Lauri Koop (DPG Media): „Ein eigenes Ökosystem reduziert die Abhängigkeit von großen Technologiekonzernen.“
Das Agieren in dynamischen Geschäftsökosystemen ist mittlerweile Standard. Doch bleibt man Teil eines bestehenden Netzwerks oder baut man sich sein eigenes auf? Lauri Koop entschied sich für Letzteres. Als ehemaliger CEO von DPG Media Online Services und von Aimwel – einem Unternehmen, das Marketingkampagnen für die Personalvermittlung automatisiert – beschloss er, nicht dem Trend der amerikanischen Tech-Giganten zu folgen, sondern selbst ein erfolgreiches Werbeökosystem zu schaffen.
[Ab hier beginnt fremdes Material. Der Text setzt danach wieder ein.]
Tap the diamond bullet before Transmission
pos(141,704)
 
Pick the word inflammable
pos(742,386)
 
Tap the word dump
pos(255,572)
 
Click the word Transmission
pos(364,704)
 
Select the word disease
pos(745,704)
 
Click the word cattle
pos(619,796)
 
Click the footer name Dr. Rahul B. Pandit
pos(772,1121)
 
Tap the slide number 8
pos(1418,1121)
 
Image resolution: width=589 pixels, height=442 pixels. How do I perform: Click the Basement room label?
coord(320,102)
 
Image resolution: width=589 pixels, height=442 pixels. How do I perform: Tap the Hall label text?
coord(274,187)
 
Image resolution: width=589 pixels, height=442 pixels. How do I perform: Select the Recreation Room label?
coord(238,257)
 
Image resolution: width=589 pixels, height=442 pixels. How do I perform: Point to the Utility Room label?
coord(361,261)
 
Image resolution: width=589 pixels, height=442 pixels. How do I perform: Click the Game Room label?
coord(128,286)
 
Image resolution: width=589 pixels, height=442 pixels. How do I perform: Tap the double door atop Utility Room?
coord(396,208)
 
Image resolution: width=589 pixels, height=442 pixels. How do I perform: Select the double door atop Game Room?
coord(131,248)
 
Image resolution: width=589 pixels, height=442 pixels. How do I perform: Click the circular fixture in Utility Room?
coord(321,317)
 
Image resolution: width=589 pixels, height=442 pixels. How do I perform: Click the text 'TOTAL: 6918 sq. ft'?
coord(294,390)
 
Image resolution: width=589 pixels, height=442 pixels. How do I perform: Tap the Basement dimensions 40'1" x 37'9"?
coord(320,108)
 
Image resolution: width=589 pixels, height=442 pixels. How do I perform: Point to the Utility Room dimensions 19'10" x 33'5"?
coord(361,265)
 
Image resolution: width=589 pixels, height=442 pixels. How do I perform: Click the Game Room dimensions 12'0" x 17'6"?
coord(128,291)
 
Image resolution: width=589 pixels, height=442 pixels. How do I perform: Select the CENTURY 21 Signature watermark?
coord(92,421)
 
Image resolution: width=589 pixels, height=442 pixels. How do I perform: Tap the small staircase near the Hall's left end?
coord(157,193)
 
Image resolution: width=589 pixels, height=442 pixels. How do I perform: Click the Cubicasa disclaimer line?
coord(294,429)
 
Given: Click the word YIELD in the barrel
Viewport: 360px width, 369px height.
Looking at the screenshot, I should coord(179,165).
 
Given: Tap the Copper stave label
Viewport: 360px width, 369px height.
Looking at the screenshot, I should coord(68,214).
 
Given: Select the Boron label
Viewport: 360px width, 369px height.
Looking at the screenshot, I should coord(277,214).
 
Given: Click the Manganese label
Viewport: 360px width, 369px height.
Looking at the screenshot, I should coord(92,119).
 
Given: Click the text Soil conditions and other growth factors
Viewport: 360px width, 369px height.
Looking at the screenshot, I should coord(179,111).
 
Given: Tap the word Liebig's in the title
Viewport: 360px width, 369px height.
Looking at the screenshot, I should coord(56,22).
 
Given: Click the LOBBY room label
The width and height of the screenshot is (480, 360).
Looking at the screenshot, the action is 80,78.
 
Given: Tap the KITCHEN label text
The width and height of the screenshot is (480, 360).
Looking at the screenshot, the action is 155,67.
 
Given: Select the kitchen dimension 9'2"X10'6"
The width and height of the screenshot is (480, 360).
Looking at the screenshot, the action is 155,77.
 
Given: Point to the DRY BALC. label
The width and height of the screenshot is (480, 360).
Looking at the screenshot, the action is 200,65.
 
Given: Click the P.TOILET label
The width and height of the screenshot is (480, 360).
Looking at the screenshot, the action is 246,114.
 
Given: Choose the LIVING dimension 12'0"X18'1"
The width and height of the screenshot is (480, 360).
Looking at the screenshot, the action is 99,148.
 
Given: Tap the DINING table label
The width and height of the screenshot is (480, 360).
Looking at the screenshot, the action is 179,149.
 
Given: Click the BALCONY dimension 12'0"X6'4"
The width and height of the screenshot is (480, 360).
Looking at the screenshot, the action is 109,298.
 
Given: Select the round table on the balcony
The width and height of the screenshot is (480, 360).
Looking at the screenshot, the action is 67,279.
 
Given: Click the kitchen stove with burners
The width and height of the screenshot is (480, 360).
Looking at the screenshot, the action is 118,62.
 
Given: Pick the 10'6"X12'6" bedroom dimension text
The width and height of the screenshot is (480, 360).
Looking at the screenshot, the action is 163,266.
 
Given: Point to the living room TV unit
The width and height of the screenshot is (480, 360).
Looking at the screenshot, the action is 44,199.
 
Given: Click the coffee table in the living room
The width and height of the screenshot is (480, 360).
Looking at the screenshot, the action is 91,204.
Der ursprünglich aus Finnland und Estland stammende Koop arbeitete vor seinem Wechsel zu DPG Media für den deutschen Medienkonzern Axel Springer und Monster. „Ich hatte das Privileg, für große Unternehmen zu arbeiten, wodurch man natürlich in Ökosysteme von beträchtlicher Größe und großem Einfluss eingebunden wird.“ Als Führungskraft in der Werbe- und Medienbranche hatte er regelmäßig mit einigen der größten und einflussreichsten Unternehmen der Welt zu tun.
Heute dominieren amerikanische Tech-Giganten wie Google, X und Meta die Schlagzeilen. Doch auch in meiner Heimat gibt es interessante Entwicklungen. „Nordeuropa, wo ich herkomme, ist führend in Europa bei Börsengängen. Allein Stockholm hat mehr als Deutschland, die Niederlande und Frankreich zusammen. Estland produziert pro Kopf sechs- bis siebenmal so viele Einhörner (Startups mit einer Bewertung von über einer Milliarde Dollar) wie der europäische Durchschnitt.“
Warum ist das relevant? Weil vernetzte Zusammenarbeit der Schlüssel ist, um den enormen Nachteil nordischer Unternehmen zu überwinden. Estland hat nur 1.3 Millionen Einwohner. Wie in anderen skandinavischen Ländern ist der Binnenmarkt klein. „Wer in diesem Umfeld eine Idee oder Ambition hat, muss von Anfang an international denken. Man überlegt sich von Beginn an, welche Rolle man im größeren Ökosystem spielt, dem man angehören möchte.“
In einer Zeit, in der mehr Menschen, Systeme und Unternehmen denn je digital vernetzt sind, darf Ihr Fokus nicht allein auf dem angebotenen Produkt oder der Dienstleistung liegen. Der Mehrwert, den Sie für Konsumenten, Endnutzer und alle anderen Teilnehmer des Ökosystems schaffen, wird von grundlegender Bedeutung.
Die Rolle der Technologie
„Technologie ist der Kern moderner Ökosysteme, die Kunden bedienen“, fährt Lauri Koop fort. „Und jedes große Unternehmen will entweder ein eigenes Ökosystem oder hat es bereits.“ Er nennt Uber mit Uber Eats, Airbnb mit seinen Versicherungs- und anderen Dienstleistungen sowie Spotify mit seinen Podcasts als Beispiele. Amazons Ökosystem umfasst Alexa, Prime, Payments, Music, die AWS-Cloud und Dienstleistungen in den Bereichen Gesundheitswesen, Marketing und Logistik.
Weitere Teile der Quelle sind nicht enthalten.